• Task statement: Give back the line where "Where should I click to: Click the red" appears and all the lines after it until the listing ends, unchanged and with nothing else.

• Data supplied:
((
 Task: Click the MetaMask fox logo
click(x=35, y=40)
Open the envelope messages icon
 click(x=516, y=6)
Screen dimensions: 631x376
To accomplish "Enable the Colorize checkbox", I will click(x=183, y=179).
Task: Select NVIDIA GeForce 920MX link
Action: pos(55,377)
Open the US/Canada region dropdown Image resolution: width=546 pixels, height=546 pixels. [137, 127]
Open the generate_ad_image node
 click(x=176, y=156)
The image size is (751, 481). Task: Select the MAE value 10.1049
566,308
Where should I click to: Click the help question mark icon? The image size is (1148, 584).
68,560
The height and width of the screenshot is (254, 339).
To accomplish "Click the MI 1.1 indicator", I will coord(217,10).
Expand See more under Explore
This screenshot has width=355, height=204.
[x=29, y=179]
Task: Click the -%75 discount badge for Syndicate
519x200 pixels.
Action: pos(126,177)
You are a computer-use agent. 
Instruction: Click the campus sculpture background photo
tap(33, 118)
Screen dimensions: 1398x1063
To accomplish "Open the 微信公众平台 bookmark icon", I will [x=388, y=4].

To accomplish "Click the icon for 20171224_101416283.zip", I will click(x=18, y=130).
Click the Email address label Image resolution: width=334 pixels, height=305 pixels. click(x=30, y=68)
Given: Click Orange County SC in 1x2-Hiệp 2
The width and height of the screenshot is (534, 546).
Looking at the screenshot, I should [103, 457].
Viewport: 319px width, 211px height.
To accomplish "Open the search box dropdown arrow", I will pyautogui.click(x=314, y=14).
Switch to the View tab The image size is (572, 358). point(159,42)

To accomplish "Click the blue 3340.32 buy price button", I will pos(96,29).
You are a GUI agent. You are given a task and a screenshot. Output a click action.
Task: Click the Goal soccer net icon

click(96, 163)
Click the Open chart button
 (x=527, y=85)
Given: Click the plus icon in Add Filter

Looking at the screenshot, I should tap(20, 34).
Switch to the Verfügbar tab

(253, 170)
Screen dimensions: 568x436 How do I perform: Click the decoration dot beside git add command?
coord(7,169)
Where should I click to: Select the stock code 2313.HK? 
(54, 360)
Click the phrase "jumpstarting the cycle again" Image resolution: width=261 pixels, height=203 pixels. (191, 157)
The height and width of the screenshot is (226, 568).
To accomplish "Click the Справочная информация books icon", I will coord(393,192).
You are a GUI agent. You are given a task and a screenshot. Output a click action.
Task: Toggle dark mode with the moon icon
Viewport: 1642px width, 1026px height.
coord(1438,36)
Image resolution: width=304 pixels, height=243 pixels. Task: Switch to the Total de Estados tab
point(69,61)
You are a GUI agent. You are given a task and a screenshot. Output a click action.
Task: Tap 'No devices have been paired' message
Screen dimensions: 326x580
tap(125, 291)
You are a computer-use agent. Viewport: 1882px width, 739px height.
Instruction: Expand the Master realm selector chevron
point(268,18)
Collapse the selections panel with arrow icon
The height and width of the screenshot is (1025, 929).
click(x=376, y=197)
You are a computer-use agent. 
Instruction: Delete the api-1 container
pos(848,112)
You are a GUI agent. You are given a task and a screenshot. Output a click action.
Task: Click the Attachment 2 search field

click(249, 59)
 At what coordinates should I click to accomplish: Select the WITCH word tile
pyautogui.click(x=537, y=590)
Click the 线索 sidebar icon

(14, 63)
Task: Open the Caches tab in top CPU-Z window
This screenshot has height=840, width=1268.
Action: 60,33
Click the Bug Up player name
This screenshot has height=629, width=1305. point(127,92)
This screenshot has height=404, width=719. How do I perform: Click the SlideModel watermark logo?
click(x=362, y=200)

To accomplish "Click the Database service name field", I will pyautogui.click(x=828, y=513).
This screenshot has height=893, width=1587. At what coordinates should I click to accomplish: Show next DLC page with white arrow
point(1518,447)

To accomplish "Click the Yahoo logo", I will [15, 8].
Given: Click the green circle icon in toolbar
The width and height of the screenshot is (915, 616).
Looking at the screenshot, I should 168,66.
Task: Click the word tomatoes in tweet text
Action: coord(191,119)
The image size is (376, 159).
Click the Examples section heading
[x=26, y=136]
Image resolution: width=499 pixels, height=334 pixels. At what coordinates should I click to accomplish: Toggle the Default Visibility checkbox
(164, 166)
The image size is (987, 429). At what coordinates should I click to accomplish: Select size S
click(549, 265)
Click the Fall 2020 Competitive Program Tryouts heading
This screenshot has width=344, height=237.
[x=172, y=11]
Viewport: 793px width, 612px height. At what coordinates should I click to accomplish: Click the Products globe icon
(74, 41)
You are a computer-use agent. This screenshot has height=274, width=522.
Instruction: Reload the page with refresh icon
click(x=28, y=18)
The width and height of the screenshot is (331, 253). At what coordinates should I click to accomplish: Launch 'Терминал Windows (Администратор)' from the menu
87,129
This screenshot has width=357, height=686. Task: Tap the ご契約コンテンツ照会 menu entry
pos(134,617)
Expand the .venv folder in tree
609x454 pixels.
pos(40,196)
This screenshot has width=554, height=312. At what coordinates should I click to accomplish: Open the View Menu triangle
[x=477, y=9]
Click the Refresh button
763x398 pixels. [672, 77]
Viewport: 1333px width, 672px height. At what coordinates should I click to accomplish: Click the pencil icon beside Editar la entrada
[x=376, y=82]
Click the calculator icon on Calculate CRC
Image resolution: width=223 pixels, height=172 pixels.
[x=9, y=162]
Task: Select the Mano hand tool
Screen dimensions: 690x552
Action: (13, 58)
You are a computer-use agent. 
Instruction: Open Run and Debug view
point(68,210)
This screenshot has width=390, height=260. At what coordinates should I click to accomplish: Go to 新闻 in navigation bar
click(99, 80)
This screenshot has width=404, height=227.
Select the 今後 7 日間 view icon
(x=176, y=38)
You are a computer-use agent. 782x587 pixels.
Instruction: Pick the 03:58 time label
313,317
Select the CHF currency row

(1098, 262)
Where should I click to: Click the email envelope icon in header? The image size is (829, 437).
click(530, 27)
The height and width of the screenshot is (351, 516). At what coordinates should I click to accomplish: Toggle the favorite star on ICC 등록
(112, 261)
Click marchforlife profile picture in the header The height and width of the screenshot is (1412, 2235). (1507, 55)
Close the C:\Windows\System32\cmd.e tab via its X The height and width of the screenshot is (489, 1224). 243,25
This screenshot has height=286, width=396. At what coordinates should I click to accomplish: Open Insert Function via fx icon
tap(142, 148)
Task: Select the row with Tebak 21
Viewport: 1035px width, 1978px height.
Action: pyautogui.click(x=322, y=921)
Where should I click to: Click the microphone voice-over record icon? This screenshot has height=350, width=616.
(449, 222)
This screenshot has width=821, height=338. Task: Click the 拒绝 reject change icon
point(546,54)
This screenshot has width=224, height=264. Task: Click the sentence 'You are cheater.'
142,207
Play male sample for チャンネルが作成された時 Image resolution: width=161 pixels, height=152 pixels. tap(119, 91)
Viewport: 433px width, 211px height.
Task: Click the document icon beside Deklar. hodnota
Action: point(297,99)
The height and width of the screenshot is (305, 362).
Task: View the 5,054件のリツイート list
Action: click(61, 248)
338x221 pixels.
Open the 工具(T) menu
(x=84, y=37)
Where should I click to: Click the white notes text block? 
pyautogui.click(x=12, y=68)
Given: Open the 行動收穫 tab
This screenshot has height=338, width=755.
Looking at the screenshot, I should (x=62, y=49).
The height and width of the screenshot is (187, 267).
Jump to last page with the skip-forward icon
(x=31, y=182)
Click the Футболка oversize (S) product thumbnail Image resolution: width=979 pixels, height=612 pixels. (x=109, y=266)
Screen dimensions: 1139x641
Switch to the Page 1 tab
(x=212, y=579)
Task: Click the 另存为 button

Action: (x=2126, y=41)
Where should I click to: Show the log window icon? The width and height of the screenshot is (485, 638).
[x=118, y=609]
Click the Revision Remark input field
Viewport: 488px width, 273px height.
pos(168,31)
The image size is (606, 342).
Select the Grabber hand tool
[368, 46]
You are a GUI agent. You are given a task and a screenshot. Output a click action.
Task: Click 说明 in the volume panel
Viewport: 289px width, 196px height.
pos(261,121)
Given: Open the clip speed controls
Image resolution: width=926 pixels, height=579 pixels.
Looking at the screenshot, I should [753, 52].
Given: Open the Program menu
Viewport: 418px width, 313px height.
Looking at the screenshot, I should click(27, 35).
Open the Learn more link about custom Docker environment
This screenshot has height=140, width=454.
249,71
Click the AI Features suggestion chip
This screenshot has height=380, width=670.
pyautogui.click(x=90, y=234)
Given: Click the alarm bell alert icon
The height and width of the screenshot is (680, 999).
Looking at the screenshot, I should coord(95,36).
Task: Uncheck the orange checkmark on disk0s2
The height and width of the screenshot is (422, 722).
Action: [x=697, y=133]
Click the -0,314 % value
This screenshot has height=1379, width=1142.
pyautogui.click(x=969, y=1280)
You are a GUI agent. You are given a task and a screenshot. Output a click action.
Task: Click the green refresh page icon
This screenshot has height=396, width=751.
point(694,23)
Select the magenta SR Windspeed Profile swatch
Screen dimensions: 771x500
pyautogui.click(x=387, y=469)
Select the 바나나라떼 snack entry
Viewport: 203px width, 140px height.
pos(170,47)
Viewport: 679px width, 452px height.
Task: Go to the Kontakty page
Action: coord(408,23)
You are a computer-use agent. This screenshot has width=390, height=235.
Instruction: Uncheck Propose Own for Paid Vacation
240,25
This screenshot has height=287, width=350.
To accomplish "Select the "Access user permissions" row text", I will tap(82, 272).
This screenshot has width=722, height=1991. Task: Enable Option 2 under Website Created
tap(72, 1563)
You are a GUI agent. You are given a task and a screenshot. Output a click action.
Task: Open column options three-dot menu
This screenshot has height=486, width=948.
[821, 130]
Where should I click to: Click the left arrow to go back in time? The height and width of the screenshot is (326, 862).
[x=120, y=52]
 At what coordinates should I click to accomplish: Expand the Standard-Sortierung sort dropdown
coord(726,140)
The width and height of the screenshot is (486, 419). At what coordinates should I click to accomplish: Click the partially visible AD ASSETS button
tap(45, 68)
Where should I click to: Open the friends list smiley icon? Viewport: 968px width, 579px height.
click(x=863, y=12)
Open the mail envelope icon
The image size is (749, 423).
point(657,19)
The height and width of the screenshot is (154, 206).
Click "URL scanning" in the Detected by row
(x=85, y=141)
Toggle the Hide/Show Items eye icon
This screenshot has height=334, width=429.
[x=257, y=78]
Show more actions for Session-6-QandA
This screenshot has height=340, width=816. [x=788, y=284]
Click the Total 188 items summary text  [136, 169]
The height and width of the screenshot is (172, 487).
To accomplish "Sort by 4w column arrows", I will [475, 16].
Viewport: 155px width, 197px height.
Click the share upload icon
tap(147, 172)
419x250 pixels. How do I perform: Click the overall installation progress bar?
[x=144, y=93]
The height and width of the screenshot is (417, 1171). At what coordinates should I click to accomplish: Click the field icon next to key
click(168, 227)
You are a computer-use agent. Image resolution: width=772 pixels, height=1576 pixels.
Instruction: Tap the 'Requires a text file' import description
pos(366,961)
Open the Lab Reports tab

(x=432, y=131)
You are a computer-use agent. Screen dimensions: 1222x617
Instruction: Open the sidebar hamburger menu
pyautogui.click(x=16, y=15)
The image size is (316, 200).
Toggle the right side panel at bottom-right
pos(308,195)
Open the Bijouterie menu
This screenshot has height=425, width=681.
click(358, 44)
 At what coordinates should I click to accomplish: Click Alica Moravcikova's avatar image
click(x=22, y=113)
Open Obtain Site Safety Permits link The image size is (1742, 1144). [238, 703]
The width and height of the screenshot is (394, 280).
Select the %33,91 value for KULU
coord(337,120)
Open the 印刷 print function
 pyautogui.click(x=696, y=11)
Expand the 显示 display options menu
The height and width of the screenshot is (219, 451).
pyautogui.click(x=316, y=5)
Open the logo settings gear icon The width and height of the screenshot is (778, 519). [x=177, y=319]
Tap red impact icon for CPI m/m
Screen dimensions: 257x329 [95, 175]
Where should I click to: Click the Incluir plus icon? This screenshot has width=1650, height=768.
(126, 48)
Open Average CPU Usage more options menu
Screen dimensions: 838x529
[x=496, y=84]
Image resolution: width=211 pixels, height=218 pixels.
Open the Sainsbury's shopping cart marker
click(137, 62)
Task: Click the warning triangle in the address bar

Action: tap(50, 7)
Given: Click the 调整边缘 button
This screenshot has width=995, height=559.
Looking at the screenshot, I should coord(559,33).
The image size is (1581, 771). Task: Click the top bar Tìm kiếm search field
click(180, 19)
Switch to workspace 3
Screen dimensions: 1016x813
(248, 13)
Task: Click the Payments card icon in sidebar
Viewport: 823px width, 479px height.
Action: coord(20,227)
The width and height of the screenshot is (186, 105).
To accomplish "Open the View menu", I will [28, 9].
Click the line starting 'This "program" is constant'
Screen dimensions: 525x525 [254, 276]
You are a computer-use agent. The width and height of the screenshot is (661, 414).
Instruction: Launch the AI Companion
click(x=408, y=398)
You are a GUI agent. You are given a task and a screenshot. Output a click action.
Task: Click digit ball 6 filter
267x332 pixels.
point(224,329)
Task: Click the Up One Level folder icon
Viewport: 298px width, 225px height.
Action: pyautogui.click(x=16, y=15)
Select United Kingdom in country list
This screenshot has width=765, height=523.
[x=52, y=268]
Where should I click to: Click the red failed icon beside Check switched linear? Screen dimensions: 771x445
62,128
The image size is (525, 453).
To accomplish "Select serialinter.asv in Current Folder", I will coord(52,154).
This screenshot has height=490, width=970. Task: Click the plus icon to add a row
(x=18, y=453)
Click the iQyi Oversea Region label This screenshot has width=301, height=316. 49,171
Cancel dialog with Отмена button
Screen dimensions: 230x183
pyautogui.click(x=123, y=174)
))
• Task result:
Where should I click to: Click the red failed icon beside Check switched linear? Screen dimensions: 771x445
62,128
The image size is (525, 453).
To accomplish "Select serialinter.asv in Current Folder", I will coord(52,154).
This screenshot has height=490, width=970. Task: Click the plus icon to add a row
(x=18, y=453)
Click the iQyi Oversea Region label This screenshot has width=301, height=316. 49,171
Cancel dialog with Отмена button
Screen dimensions: 230x183
pyautogui.click(x=123, y=174)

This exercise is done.